[Work task] Your answer must be the exact lines from the one holding "Task: Open the" through the last line of the records below, with no pictures.

[Study material]
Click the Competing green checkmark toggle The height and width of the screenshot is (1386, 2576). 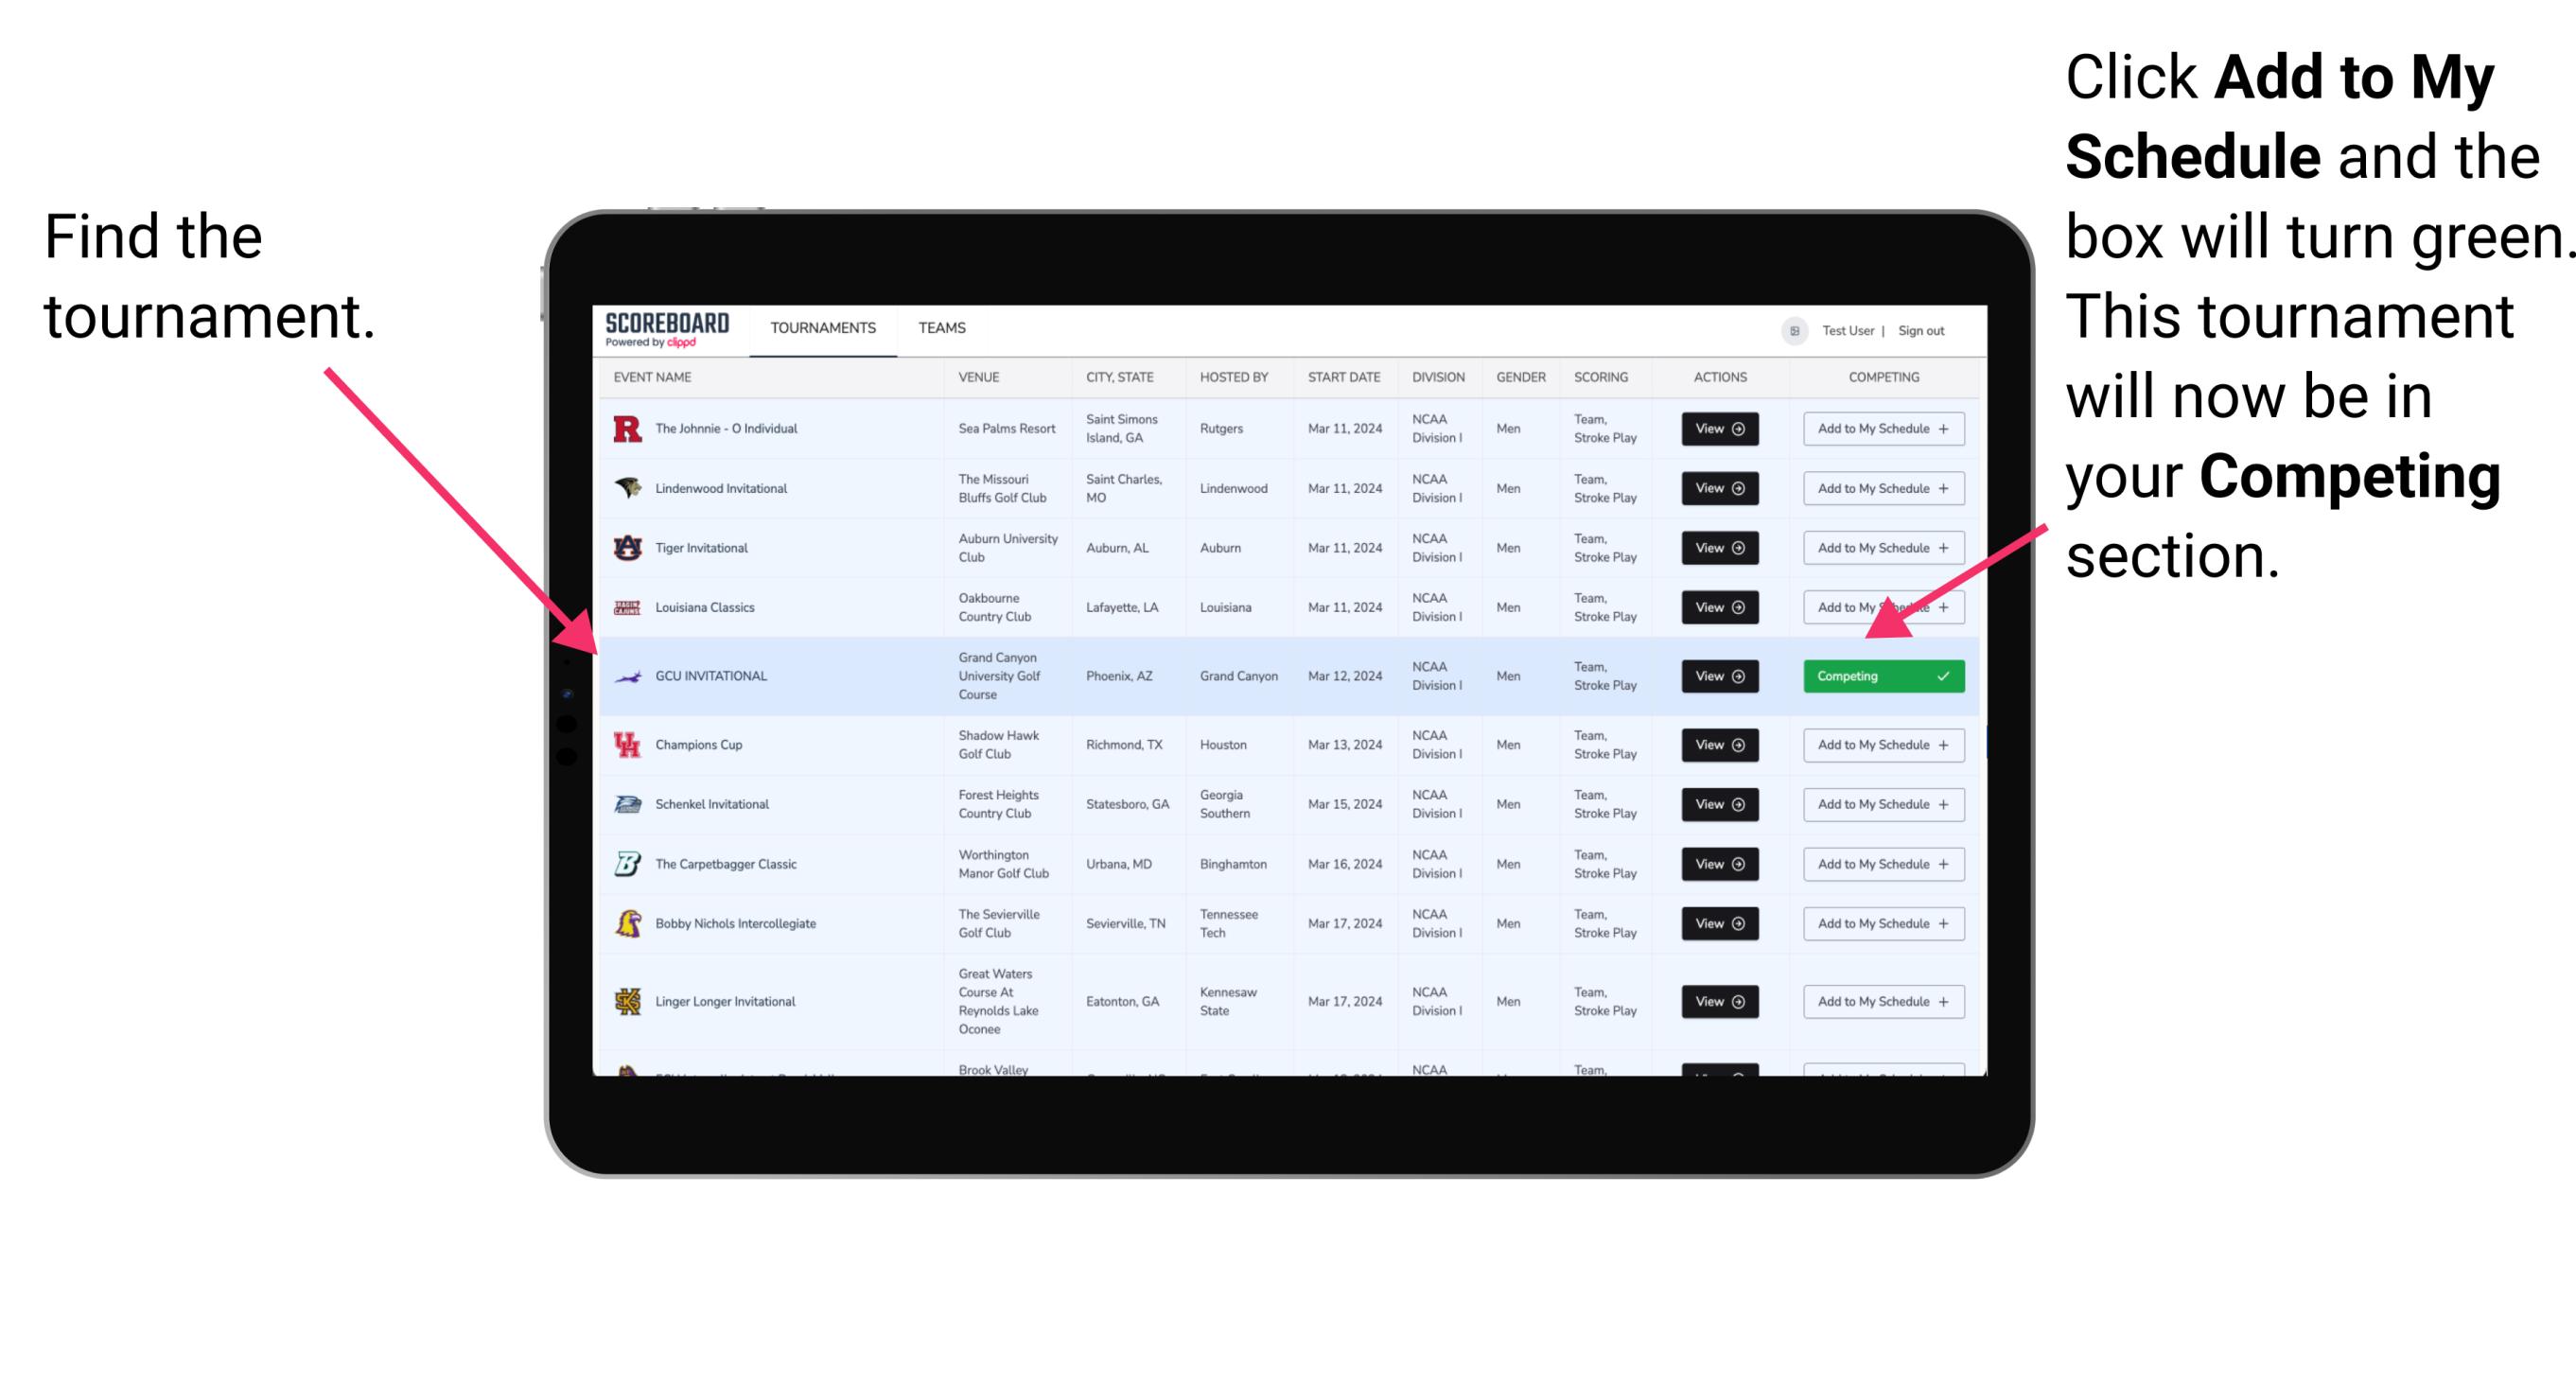coord(1884,677)
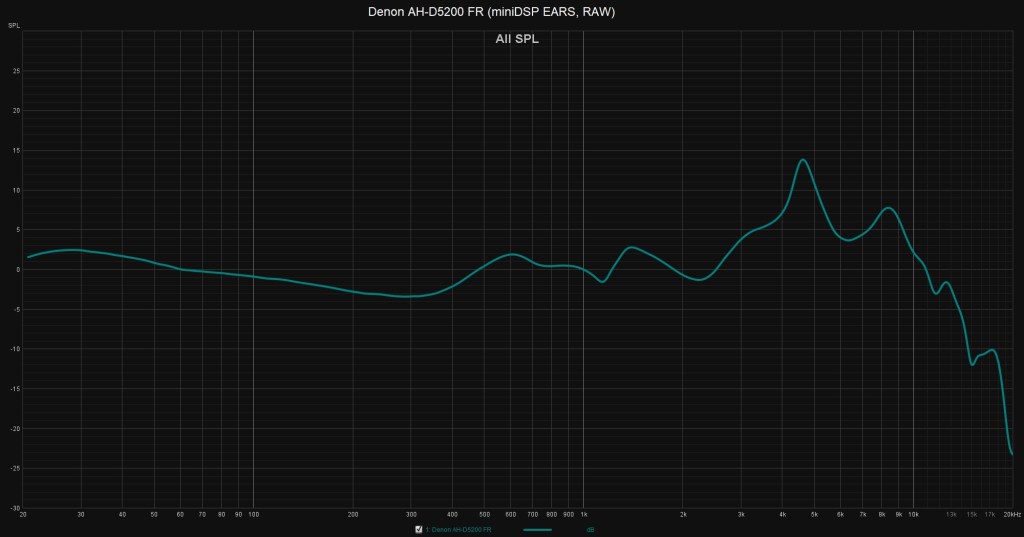The height and width of the screenshot is (537, 1024).
Task: Click the teal line swatch in legend
Action: (x=537, y=529)
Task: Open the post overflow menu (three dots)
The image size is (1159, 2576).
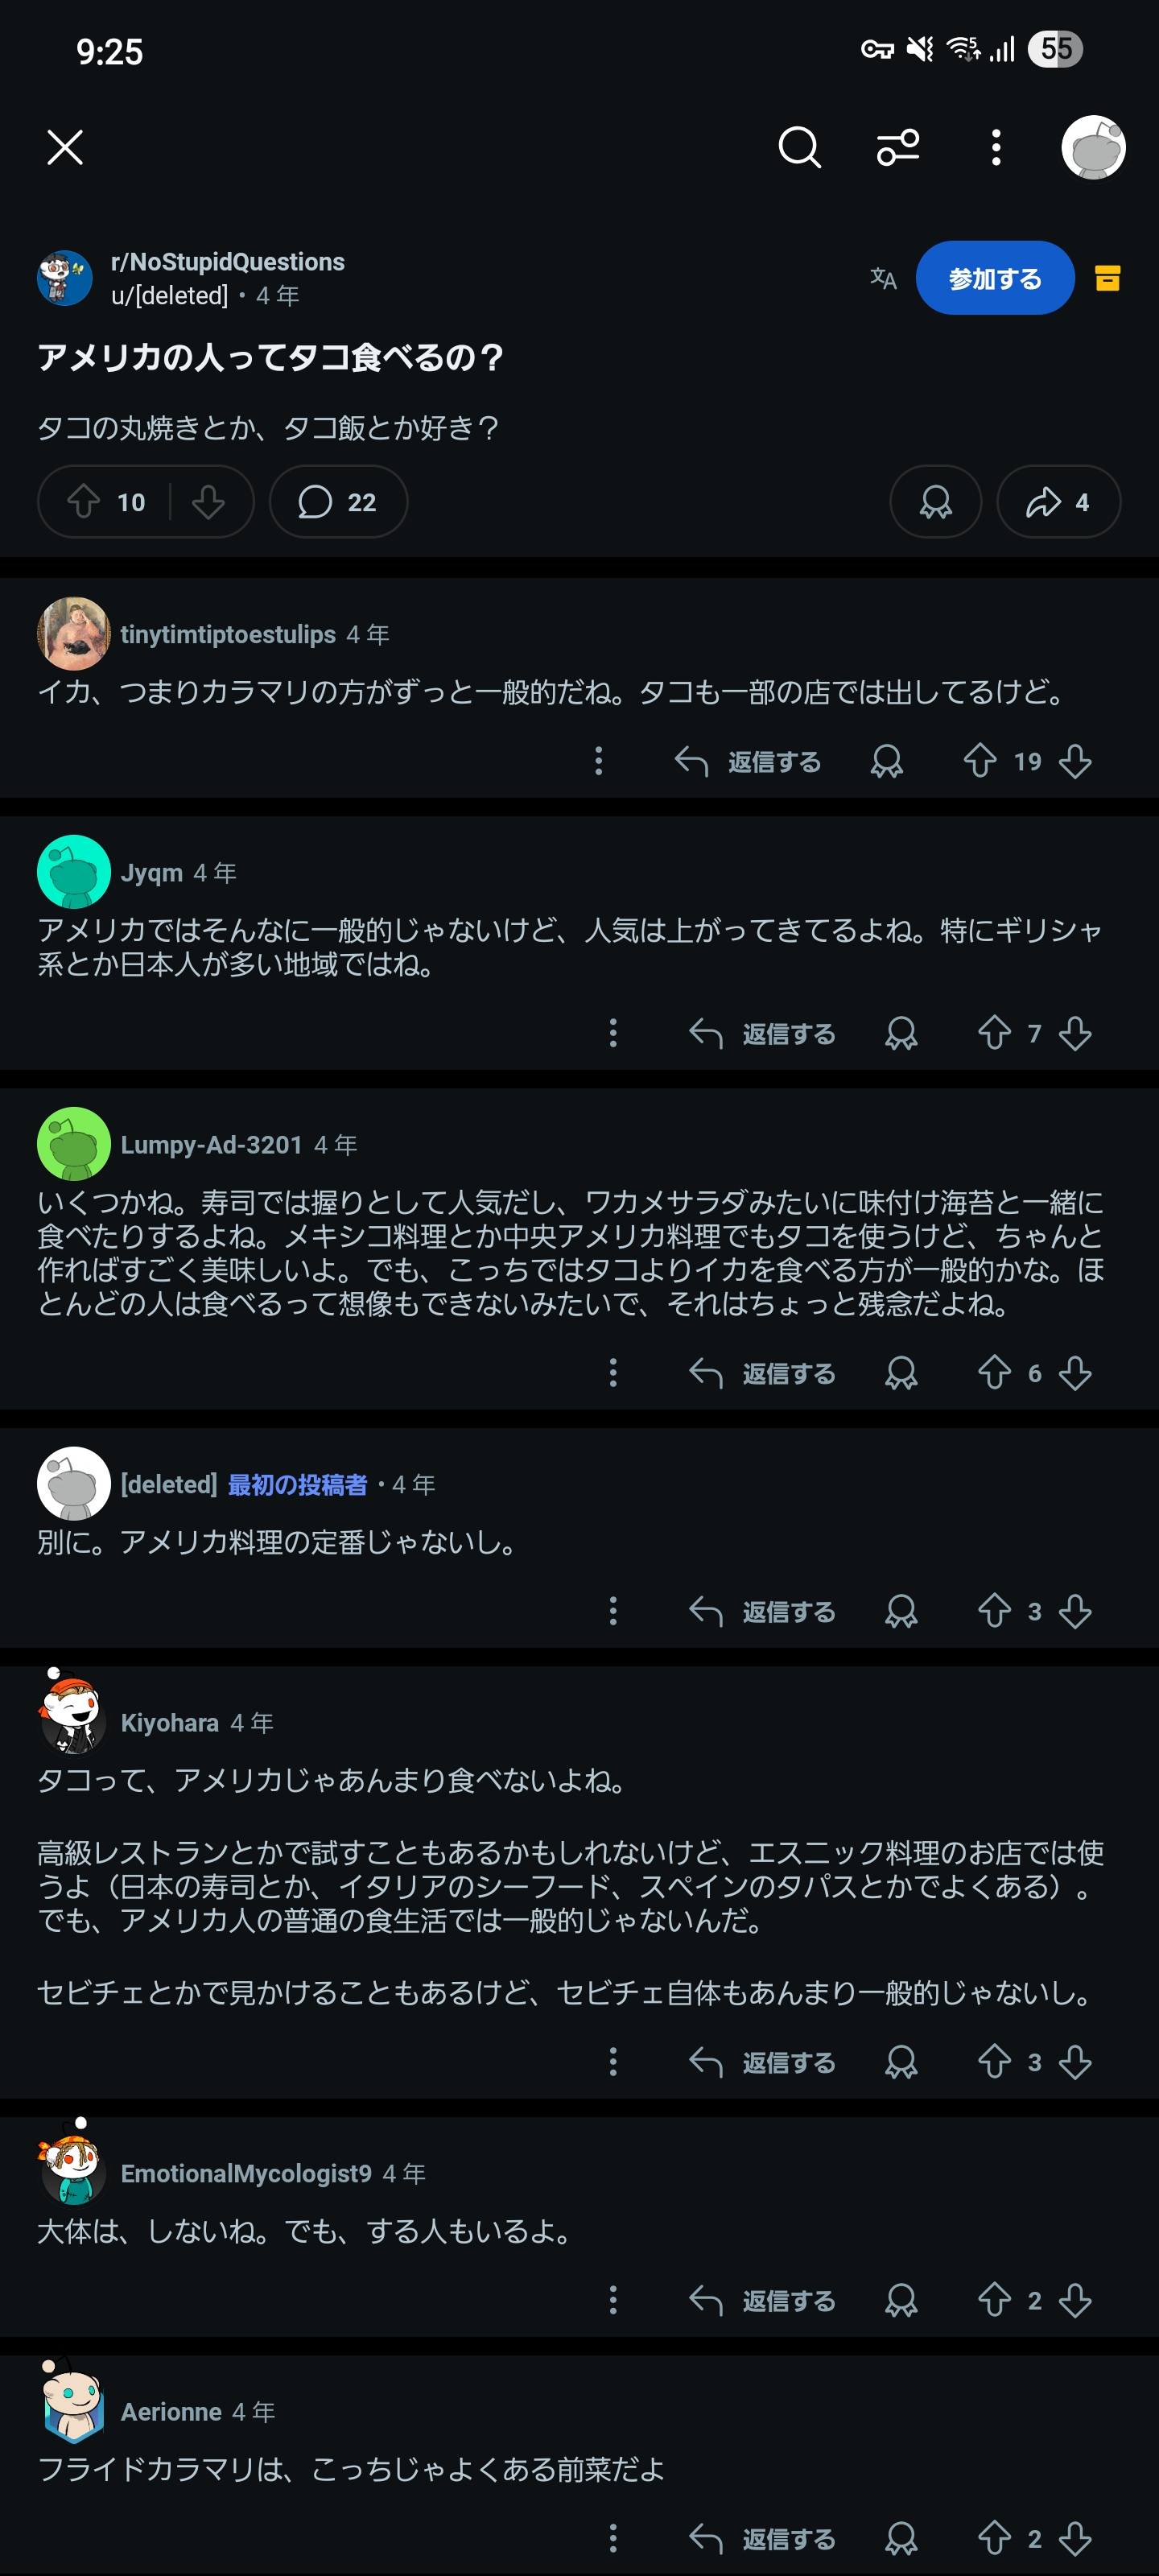Action: pyautogui.click(x=995, y=148)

[Answer space]
Task: Open the post overflow menu (three dots)
The image size is (1159, 2576).
Action: pyautogui.click(x=995, y=148)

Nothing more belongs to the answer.